Hard Work Pays Off

Jared Covarrubias

Jared Covarrubias

I believe working hard will take you farther in life than anything else. With a good work ethic, you create your own limits. You are able to truly accomplish anything you set your mind to if you know what it means to work hard.

“Some people dream of success, while others wake up and work hard at it..”
— Eminem

To work hard is to continuously put effort and energy into a task that inspires fear into accomplishing. This means that you wake up every day and apply yourself to that task despite everything and every reason to stop. You may have family and friends telling you it is not possible. You might believe it is not worth your time or effort. You might even doubt your own capabilities to even accomplish the task. You might be very afraid of the thought of failure. Yet, when you continuously work hard at your goal, you will accomplish it. 

“Opportunity is missed by most people because it is dressed in overalls and looks like work.”­­
— Thomas Edison

I believe a huge problem exists with my generation, the millennials. The problem is most young individuals do not know the value of hard work or even what it means to work hard. As a youth, the opportunities are handed to us more and more often by teachers, coaches, and parents where instead of allowing us to fail they try to raise us by giving us undeserving awards or acknowledgement.

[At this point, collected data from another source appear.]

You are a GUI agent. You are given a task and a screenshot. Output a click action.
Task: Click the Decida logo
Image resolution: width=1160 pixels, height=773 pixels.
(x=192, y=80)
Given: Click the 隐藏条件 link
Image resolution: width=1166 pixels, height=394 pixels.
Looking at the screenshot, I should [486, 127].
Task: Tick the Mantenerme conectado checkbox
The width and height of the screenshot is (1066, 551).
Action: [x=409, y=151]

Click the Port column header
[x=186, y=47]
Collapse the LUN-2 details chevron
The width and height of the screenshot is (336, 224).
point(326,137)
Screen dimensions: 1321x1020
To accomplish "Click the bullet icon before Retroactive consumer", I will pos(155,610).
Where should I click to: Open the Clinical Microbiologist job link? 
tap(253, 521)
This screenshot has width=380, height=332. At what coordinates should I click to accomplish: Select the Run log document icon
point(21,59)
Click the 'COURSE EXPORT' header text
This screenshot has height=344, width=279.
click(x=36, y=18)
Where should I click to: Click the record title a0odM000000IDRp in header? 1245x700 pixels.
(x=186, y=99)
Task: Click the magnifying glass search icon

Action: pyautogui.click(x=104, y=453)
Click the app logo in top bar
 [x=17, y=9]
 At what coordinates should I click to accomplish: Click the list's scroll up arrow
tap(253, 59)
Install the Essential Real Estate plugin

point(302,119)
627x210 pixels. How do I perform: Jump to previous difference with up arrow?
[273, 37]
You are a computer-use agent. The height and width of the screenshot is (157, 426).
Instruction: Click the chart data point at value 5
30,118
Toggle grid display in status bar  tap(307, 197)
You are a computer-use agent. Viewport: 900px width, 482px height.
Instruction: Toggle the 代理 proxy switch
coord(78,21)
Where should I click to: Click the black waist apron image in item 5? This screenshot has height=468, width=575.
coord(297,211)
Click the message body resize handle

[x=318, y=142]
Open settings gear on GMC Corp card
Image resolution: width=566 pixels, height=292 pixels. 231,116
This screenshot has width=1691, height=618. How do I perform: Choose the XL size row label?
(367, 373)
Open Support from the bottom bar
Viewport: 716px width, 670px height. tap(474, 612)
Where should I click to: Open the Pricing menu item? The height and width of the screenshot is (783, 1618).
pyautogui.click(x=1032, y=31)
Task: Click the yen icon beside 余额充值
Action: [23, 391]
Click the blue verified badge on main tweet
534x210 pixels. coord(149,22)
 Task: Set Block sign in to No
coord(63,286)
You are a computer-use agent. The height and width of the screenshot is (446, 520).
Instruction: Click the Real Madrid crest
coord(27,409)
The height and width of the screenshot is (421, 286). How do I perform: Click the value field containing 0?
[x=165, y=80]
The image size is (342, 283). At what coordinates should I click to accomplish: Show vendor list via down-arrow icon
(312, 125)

A prime example is when participation awards are given throughout age group sports and are giving children the wrong idea about achieving awards. This younger generation has become succumbed to handouts and being rewarded for minimal effort. People my age do not know what it really means to go out and "earn your meal." Personally I believe more individuals and youth would learn to work hard and create their own opportunities if they knew the real world consequences. Opening their eyes to reality will prove hard work is truly much more rewarding versus expecting everything to work itself out. Too many times I have seen younger children, teens, and adults give up because a task or job was too hard. Instead of working to get better and progressing every day, they chose to give up. To resolve this issue, as a society we need to show more people the value of hard work and where it can take us. 

Personally I learned the value of hard work at a very young age thanks to my parents. From the beginning of elementary school I had to work hard to be a part of a team. To play football I had to lose over thirty pounds as a 10 year old. It was hard work running and eating well just to lose weight to be on a team, a team where I did not even get to play because I was not good enough. My goal of being a good football player did not even seem feasible. Eventually my parents taught me practice was the bare minimum. If I wanted to play, I was going to have to lose the weight, run, and do drills in my own backyard on my own time outside of practice.

The next year I became a starter. Eventually after having to lose weight every year and with new challenges I finally excelled in football. More importantly I became good at working hard. However, I did not realize the value of hard work yet. I would not recognize its value until my junior year. My junior year I made 1st team all league in a very competitive league. During the off­season I had one goal and that was to make All league because I was told I would never be able to. So every day I worked at it and got a little bigger, stronger, and faster by staying disciplined in the weight room. There in the weight room I learned the value of hard work and how it could change me. On the field running shuttles and pushing myself mentally and physically made me see how much a person can accomplish. I became good at football. I earned all­league honors. My senior year with hard work in the classroom I earned enough recognition to garner High School Hall of Fame honors. I learned through sports and more importantly through working out that if I put enough time and concentrated effort into accomplishing a goal I will accomplish that goal and more. I think every youth, teen, and adult should workout for this reason.
 

Hard work can be taught in the weight room. When you work hard in the weight room you get results and you see the fruits of your labor after a long period of time. It is plain and easy to see and to point out that no one gave them their results. They earned their body and their transformation. From there, it is easy to translate the value and lesson of hard work to the rest of life. They are able to apply it to school, their job, and to any goal they be trying to accomplish. There truly is no substitute for hard work. Every day you have to go out and earn it.